Because of what the tree suffered, the forest floor, especially the part of it where flowers bloom, got its chance in the sun.
The same sort of rule of nature happened in politics in 2016. Bozo the Crime Boss got elected because the wave of pus and anger he surfed into power on had been festering under the skin of the country since Reagan brought judgemental, self-righteous, and fear-mongering rich-types into the political power pinnacles in 1980. The boil finally burst. De-regulating environmental protections has been a Republican priority since Ronnie Ray-Gun put James Watt in the job of Secretary of the Interior just so the forests in National Parks could be opened up to logging and oil exploration. And we have seen in the past few years how badly those changes in policy have affected our lives. The environment is on fire. We don’t have enough trees to absorb all the carbon dioxide that is causing the warming. Most of this country’s fresh water is now contaminated with an industrial waste of one sort or another. But Don Cheetoh’s recent implosion is threatening not only to wither the poisonous fruits of Republican policies but fundamentally destroy the evil-making machinery that the Republicans have worked so hard at maintaining for decades. We human beans who actually value human life over money thought 2016 was a deadly disaster. But it may instead have been more of a lancing of the boil as the twice-impeached Prexydent of the Disunited States did all his high crimes and misdemeanors in the public eye and then was routinely given a pass by Republican leaders in Congress. It reached a point with the stolen presidential documents that his crimes can no longer be covered up. The poisons may well be draining out of the holes the spoiled mango of a man poked into the very skin of our government. Look at how much climate-correction legislation was recently passed by the new, non-Cheetoh President. And look at how polls are suggesting that Democrats might not have to endure the traditional punishments for doing something good for the people that Republicans were so looking forward to. Good things are seemingly growing where the manure of the previous Republican administration has been spread.

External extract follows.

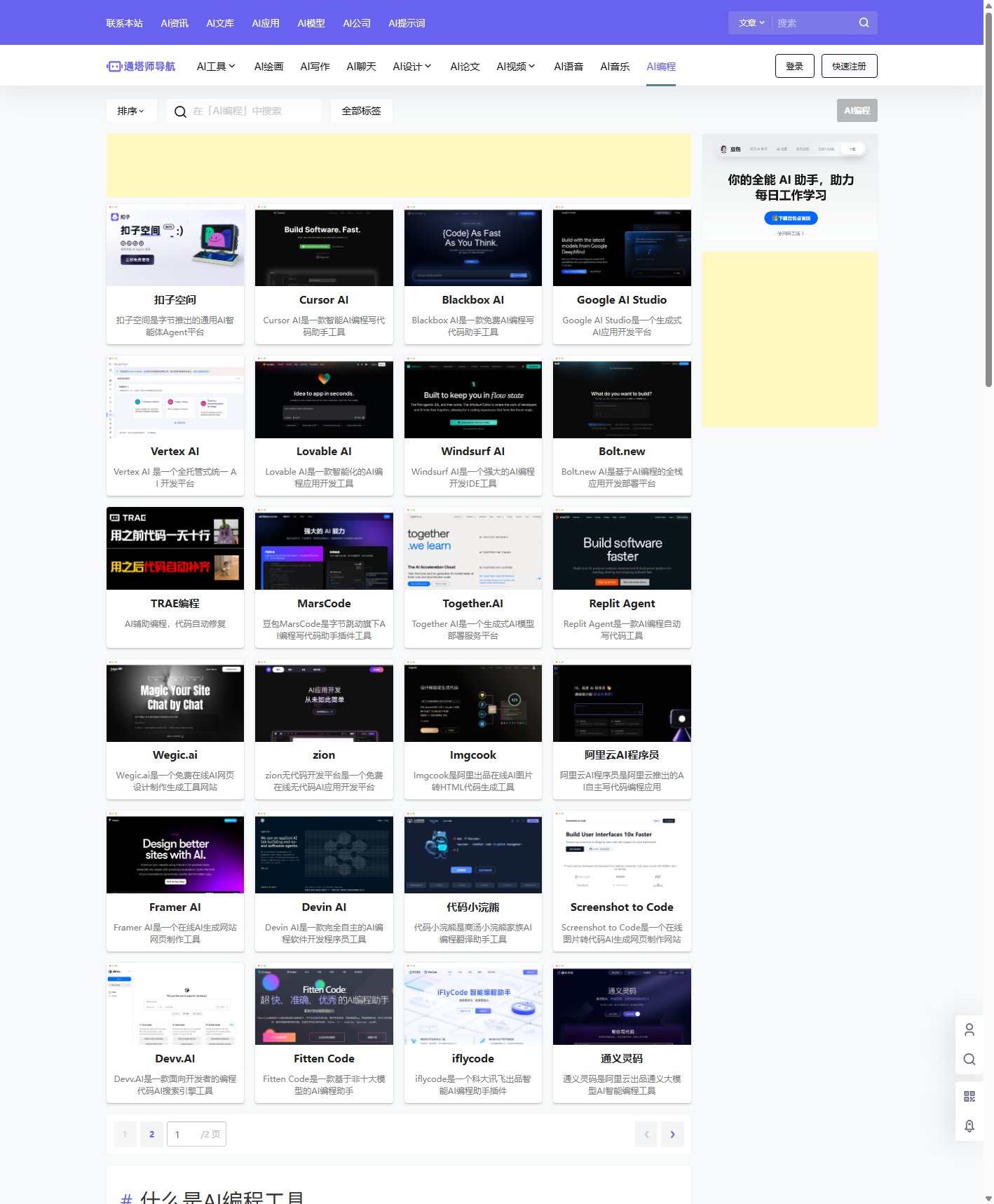Click the 快速注册 register button
Image resolution: width=994 pixels, height=1204 pixels.
tap(849, 66)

My own life is also an example of how something terrible grew into something good. As a victim of childhood sexual assault, I spent many years grappling with trauma. But the incident made me a school teacher, determined to fight dark things like sexual assault, violence, and a will to do harm to others with the power of education, empathy, and love. As a retired teacher, I have fully embraced naturism, and am nakedly honest about many things. One of those things is that you really need to endure some badness in your life to truly understand and appreciate the good that directly comes out of having survived that evil.
I should be very clear about the fact that when I was a teacher, I was not also an active nudist at the same time. I never suggested that any child should be naked in public and never saw any of my students nude (a feat achieved by never being a coach of athletics in charge of monitoring behaviors in the shower room after events and practice.) My nudism is entirely practiced after I retired and mostly at home by myself. But it is also a good thing to grow out of the badness that occurred before. It is a chance for me to finally be at peace with who I am inside my own skin (hopefully free of boils.)
As I am now a Medicare recipient, I have to face the badness on the horizon that comes with reaching an age considered a fully-lived life. There could be heart attacks, strokes, and possibly Parkinson’s in the near future. I could lose so much of my mental self-control that I end up being charged with drawing child pornography (though I don’t believe I have done any of that. Former President George HW Bush didn’t believe he sexually harassed any young nurses from his deathbed either.) But whatever badness comes, I do believe there will be some mitigating goodness that follows because of it.